Scraped 5,000+ listings from 99acres for Gurgaon utilizing IP-rotation, HTML parsing, and customized dealing with for blocked requests. Cleaned inconsistencies, dealt with lacking values through contextual logic, and utilized regex-based location normalization.
Crafted highly effective derived options:
- Worth per sqft
- Luxurious Rating utilizing KMeans Clustering
- Possession Age Buckets
Used 8+ characteristic significance strategies to finalize ~12 high predictors — guaranteeing each interpretability and efficiency.
Examined a number of regressors — Random Forest, XGBoost, Additional Timber — and tuned them throughout 12,800 mixtures utilizing 10-fold Cross-Validation.
Achieved:
Constructed 3 fashions centered on:
- Location Proximity (utilizing radius + regex-cleaned locality names)

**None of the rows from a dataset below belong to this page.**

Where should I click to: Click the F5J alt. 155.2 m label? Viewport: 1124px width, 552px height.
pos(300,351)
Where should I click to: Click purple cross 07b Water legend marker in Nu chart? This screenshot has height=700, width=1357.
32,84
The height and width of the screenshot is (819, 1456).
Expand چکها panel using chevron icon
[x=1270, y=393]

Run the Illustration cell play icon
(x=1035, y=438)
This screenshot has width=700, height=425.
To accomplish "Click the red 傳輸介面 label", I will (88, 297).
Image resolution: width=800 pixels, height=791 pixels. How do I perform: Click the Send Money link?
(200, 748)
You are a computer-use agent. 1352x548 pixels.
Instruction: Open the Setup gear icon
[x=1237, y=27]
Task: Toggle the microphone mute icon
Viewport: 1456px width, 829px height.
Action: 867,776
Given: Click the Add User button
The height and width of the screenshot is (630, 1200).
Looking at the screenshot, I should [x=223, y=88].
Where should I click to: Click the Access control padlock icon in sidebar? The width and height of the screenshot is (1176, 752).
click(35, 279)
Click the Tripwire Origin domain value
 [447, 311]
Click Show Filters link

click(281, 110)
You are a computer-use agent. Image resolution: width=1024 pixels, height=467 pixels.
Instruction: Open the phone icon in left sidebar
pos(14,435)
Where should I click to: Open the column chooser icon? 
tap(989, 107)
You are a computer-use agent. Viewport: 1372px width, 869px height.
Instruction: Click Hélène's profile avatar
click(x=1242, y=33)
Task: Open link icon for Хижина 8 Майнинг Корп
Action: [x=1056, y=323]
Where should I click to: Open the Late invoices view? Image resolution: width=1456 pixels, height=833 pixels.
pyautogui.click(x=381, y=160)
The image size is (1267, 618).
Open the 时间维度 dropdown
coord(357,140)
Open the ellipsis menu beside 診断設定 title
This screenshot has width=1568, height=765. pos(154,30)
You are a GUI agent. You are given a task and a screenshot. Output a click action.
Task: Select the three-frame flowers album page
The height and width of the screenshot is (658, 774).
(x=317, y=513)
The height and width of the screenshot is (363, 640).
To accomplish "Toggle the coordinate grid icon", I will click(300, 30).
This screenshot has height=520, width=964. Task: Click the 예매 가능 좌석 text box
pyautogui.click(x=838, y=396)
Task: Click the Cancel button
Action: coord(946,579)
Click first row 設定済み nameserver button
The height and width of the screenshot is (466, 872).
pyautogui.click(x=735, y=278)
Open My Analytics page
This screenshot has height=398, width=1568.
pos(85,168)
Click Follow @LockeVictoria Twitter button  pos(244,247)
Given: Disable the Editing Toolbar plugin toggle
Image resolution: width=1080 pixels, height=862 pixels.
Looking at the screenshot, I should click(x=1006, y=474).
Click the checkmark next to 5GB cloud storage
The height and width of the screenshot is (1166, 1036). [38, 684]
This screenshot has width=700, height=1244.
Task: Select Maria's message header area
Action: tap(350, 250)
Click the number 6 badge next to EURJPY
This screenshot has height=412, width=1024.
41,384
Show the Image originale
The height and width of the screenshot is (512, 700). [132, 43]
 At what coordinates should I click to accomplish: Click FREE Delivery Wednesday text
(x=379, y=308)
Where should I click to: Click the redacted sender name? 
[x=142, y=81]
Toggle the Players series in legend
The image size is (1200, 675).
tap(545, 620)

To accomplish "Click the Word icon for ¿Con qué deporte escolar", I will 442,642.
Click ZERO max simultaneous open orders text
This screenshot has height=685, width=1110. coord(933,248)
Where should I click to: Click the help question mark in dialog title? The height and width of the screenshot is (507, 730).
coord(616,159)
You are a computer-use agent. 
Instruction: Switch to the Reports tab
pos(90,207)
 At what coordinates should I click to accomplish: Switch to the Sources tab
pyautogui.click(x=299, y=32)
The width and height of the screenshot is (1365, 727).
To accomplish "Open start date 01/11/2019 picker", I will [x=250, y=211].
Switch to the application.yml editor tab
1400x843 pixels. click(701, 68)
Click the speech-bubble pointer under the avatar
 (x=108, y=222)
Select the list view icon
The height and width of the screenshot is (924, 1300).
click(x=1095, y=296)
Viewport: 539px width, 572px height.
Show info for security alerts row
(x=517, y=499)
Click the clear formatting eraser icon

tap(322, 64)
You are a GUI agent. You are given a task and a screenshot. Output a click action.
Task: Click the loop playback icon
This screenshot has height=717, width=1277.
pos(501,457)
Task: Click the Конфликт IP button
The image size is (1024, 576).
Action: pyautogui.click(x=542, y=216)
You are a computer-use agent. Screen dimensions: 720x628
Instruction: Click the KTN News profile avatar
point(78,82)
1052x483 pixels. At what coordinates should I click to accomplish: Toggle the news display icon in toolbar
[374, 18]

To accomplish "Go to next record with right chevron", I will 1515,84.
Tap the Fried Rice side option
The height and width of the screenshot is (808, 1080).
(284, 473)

- Facility Scoring (based mostly on quantity and sort of facilities)
- Cosine Similarity (characteristic vector matching)
Mixed them through a weighted hybrid system permitting user-controlled priorities (e.g., proximity vs worth vs options).
Crafted interactive dashboards:
- GeoMap Visualizations (scraped lat-long knowledge)
- Sankey Diagrams
- Heatmaps & Charts
All wrapped inside a clear, mobile-responsive Flask internet utility.